- [EXERCISE INSTRUCTIONS] Pull out every line of the material below word for word, leaving the pictures out of your answer.

[Collection entries]
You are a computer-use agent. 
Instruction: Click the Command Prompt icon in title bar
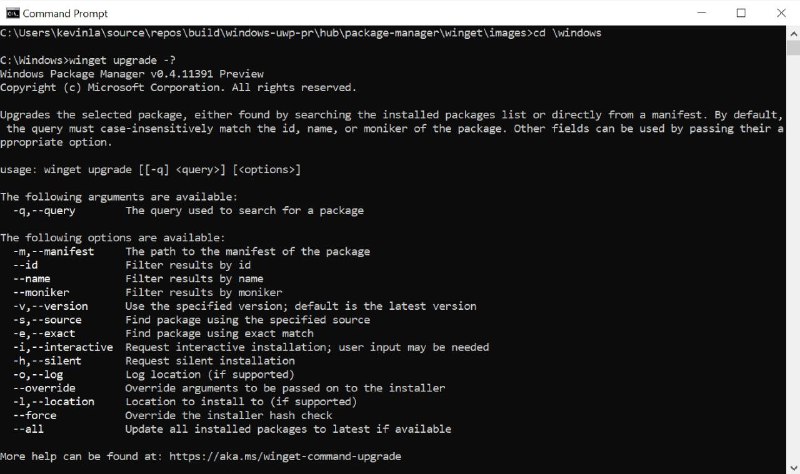coord(12,13)

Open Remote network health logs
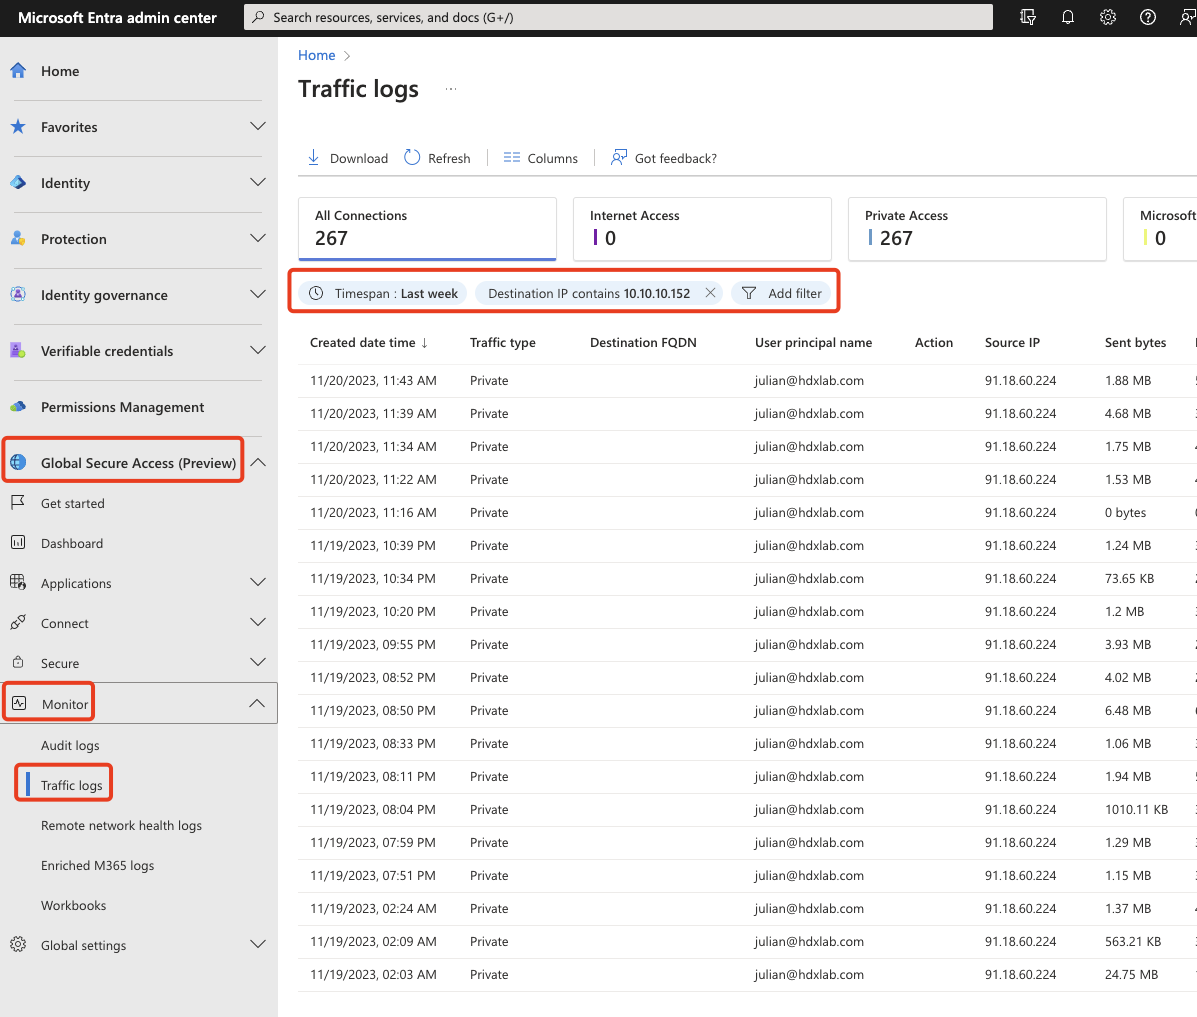tap(120, 825)

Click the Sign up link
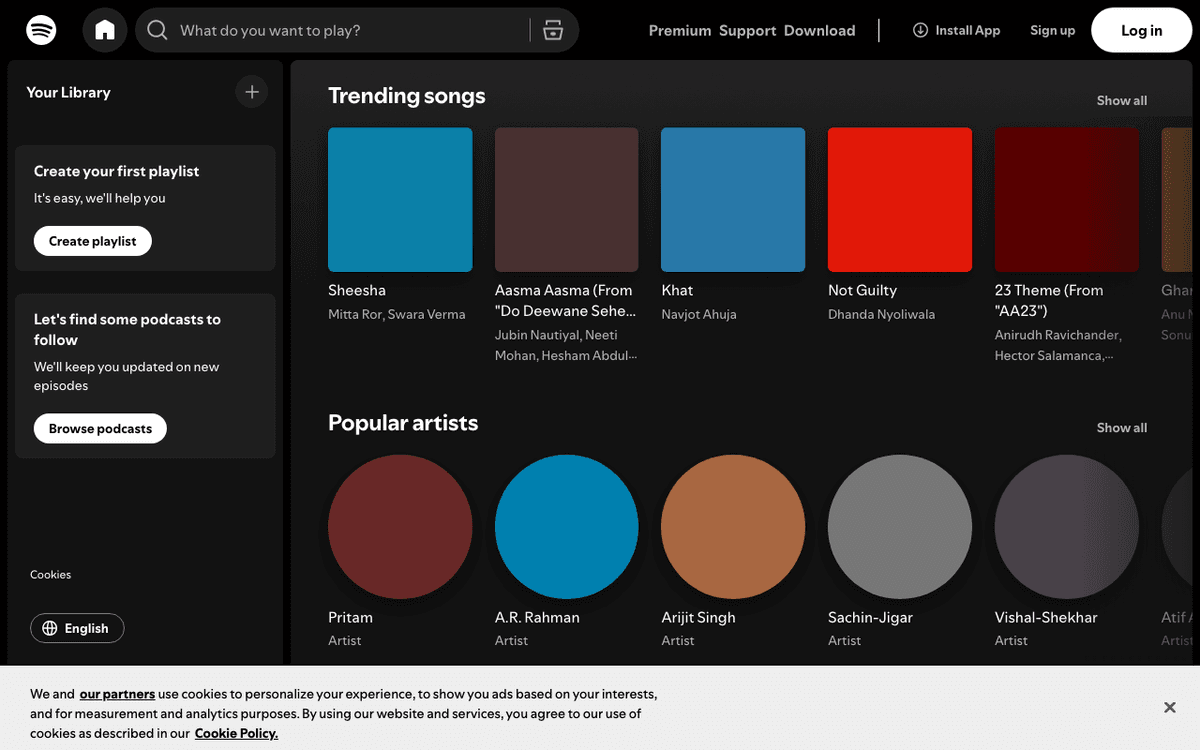[1052, 30]
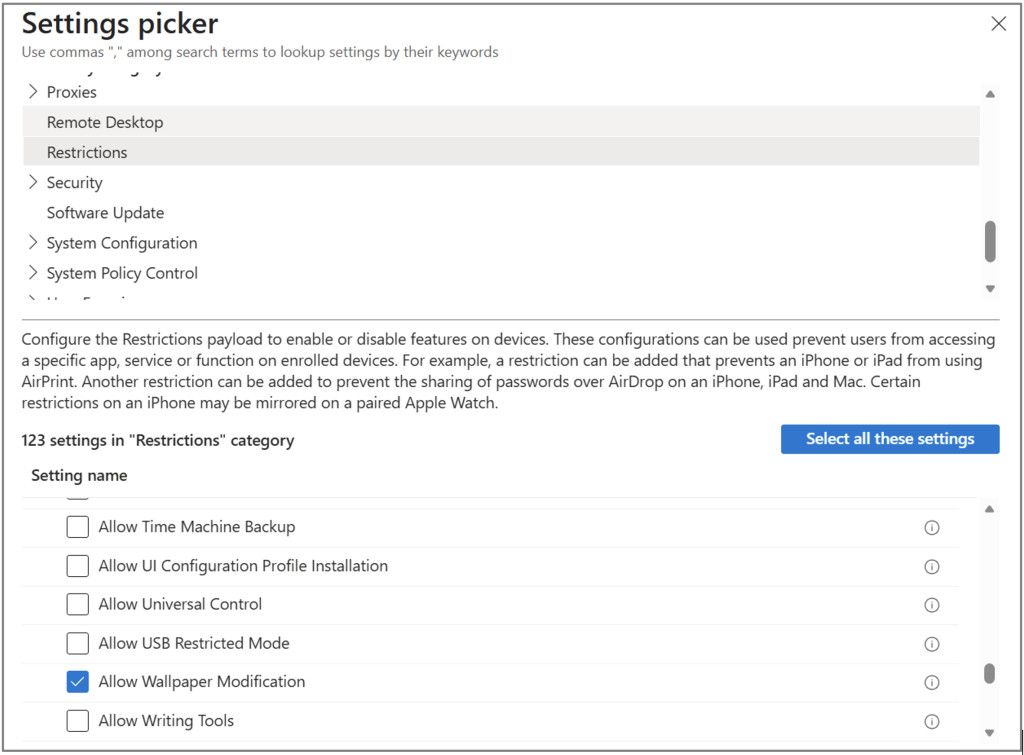The image size is (1024, 755).
Task: Select the System Policy Control category label
Action: tap(122, 273)
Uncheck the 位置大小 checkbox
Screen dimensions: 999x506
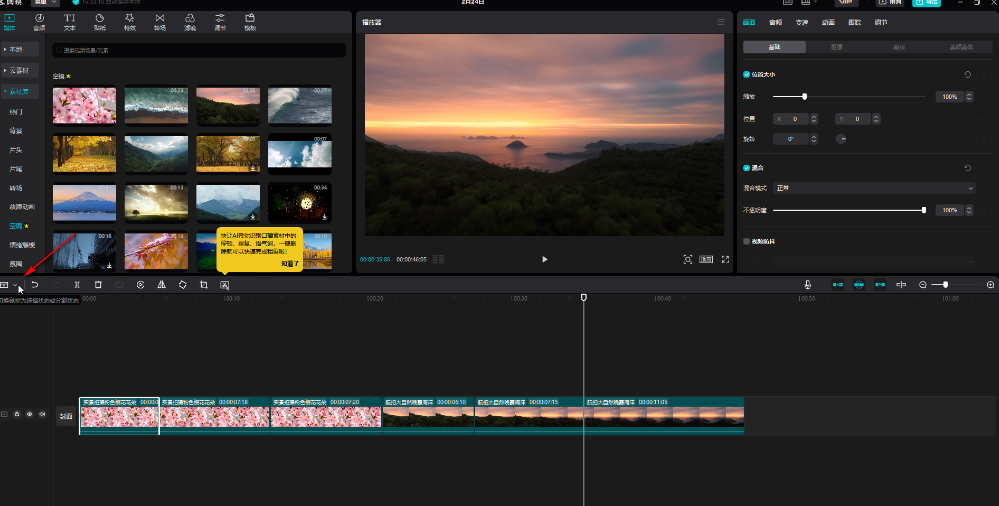tap(747, 74)
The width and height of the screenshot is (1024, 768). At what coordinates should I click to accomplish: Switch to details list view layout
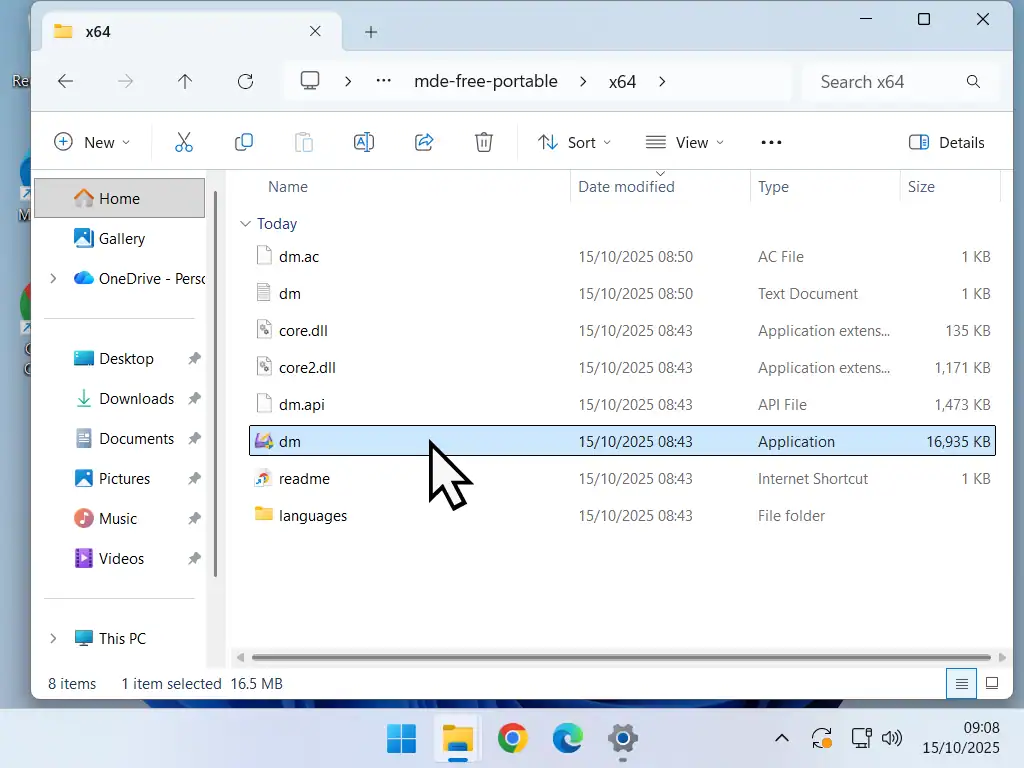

- [SOLUTION FOR THIS EXERCISE]
You are a computer-use agent. 
Instruction: Click the Command Prompt icon in title bar
coord(12,13)

Open Remote network health logs
tap(120, 825)

Click the Sign up link
[1052, 30]
The image size is (1024, 755).
Task: Select the System Policy Control category label
Action: tap(122, 273)
Uncheck the 位置大小 checkbox
Screen dimensions: 999x506
tap(747, 74)
The width and height of the screenshot is (1024, 768). At what coordinates should I click to accomplish: Switch to details list view layout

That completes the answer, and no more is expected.